Please update the items starting with the line with "The height and width of the image" and going on through the line with "CHARITY is located at coordinates (633, 322).", swapping "location" for "position" and leaving everything else unchanged. Give back only those lines.

--- Dataset records ---
┏━━

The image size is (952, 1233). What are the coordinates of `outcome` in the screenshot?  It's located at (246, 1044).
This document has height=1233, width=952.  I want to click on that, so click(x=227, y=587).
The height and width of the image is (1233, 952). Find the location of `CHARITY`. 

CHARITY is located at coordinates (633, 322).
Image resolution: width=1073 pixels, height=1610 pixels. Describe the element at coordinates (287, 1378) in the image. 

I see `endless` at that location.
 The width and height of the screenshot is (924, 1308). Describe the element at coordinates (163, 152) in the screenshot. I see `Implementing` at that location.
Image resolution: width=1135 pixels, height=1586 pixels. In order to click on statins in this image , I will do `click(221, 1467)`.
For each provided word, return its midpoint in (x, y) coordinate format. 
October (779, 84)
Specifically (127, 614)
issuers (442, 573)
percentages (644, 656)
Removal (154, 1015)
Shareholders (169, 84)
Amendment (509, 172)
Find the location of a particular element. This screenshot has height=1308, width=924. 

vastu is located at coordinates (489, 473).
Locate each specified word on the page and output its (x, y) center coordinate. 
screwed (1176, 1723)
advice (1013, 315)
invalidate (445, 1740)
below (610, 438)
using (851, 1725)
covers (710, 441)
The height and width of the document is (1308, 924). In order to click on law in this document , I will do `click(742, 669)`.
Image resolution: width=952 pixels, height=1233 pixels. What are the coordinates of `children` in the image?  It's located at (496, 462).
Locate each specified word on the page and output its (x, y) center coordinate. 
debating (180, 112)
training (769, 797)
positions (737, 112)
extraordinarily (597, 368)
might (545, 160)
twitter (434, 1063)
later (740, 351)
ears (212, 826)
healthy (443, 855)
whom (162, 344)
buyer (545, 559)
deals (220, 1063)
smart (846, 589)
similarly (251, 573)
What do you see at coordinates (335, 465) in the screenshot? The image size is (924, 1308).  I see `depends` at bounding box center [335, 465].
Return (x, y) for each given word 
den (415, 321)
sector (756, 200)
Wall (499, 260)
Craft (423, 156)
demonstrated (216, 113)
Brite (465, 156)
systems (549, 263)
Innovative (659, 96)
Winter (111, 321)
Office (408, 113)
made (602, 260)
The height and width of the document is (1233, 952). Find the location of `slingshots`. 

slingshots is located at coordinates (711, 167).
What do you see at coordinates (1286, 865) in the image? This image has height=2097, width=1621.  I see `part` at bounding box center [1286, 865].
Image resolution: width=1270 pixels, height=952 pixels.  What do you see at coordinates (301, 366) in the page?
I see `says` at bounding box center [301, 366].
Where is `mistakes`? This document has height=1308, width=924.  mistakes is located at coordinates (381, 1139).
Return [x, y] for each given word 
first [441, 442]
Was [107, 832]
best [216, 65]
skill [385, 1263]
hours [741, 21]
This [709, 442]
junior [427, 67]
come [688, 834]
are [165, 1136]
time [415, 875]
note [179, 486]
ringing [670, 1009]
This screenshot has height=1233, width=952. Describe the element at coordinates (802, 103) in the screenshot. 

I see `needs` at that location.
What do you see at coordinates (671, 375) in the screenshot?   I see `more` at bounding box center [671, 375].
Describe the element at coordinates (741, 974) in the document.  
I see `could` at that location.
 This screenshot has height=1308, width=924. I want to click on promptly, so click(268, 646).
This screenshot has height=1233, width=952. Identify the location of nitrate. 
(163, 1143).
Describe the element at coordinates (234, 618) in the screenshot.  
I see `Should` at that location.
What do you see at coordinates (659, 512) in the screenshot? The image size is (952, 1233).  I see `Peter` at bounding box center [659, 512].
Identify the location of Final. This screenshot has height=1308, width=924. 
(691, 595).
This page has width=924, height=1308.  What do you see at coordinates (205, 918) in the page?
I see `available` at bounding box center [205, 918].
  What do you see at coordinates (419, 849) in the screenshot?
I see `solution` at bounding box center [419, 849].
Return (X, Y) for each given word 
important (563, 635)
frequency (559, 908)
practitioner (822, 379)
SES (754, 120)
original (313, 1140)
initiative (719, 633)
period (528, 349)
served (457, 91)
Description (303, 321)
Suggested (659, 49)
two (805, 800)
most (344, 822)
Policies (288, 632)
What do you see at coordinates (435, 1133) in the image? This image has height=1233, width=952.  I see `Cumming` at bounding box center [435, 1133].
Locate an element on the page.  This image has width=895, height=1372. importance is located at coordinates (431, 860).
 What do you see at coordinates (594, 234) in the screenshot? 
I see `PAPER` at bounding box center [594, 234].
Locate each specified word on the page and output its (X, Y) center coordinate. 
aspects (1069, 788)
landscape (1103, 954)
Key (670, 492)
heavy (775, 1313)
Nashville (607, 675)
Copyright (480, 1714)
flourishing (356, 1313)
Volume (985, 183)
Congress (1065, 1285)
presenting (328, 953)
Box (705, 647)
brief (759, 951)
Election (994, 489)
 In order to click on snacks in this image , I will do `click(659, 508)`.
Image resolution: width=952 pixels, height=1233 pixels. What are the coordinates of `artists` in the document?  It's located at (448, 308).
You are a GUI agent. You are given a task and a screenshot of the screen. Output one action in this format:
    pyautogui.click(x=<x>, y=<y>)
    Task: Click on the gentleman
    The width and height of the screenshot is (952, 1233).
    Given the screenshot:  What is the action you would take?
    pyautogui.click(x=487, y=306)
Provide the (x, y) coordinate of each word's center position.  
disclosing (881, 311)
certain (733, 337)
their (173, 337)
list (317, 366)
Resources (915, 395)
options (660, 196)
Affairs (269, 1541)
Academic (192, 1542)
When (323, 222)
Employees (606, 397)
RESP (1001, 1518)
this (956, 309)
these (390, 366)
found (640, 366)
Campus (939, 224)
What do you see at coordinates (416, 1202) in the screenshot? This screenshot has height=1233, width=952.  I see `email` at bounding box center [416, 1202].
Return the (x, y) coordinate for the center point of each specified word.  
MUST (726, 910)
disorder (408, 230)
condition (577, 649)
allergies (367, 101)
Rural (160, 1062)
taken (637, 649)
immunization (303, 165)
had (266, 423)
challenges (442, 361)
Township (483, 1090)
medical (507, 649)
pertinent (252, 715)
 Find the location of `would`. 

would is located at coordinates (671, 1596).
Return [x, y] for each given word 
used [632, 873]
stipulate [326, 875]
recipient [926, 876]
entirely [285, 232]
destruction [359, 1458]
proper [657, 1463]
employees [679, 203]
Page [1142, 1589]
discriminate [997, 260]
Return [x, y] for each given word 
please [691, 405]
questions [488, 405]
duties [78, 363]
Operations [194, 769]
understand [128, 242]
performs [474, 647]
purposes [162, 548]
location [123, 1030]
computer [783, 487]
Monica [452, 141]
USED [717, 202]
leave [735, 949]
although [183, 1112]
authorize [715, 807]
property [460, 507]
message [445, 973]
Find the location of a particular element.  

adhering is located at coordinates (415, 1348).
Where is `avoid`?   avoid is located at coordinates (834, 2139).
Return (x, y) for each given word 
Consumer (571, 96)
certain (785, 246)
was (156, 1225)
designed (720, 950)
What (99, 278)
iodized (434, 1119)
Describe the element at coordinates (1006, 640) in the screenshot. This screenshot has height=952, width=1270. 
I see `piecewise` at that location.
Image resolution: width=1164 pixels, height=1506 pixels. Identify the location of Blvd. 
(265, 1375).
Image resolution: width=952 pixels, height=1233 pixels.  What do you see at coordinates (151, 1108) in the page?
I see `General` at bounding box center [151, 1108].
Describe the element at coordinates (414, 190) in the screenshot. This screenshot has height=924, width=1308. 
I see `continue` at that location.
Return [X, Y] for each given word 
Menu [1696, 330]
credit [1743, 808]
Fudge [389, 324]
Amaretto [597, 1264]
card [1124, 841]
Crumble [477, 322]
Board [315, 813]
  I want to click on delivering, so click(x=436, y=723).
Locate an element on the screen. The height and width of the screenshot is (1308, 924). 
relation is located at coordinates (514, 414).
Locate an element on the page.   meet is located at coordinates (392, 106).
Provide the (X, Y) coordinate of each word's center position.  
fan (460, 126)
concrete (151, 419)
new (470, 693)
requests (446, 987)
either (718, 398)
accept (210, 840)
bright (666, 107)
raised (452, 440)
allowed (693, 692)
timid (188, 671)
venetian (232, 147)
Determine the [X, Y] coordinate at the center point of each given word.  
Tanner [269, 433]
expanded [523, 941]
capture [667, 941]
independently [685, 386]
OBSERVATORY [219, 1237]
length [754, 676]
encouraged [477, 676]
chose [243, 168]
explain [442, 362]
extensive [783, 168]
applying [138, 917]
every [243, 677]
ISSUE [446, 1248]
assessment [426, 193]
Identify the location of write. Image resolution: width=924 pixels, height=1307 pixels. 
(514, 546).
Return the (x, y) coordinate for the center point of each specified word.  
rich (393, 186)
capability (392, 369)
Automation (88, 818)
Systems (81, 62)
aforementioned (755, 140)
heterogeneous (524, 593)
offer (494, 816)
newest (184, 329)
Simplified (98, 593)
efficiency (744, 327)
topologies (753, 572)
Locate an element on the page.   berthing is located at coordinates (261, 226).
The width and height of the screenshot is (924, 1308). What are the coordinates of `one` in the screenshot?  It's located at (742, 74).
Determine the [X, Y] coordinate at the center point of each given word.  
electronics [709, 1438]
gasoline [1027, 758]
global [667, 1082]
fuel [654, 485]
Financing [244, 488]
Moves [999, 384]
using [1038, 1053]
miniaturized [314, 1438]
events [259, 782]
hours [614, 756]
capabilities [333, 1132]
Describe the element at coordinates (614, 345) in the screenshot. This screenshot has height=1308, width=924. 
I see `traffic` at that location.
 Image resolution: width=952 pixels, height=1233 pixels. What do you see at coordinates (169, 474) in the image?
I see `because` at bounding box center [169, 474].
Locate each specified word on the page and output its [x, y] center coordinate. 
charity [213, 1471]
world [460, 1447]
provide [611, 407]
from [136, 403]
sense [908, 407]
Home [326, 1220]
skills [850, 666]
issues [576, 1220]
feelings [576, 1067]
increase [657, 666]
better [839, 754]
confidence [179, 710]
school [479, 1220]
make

┗━━

--- Task solution ---
The height and width of the image is (1233, 952). Find the position of `CHARITY`. 

CHARITY is located at coordinates (633, 322).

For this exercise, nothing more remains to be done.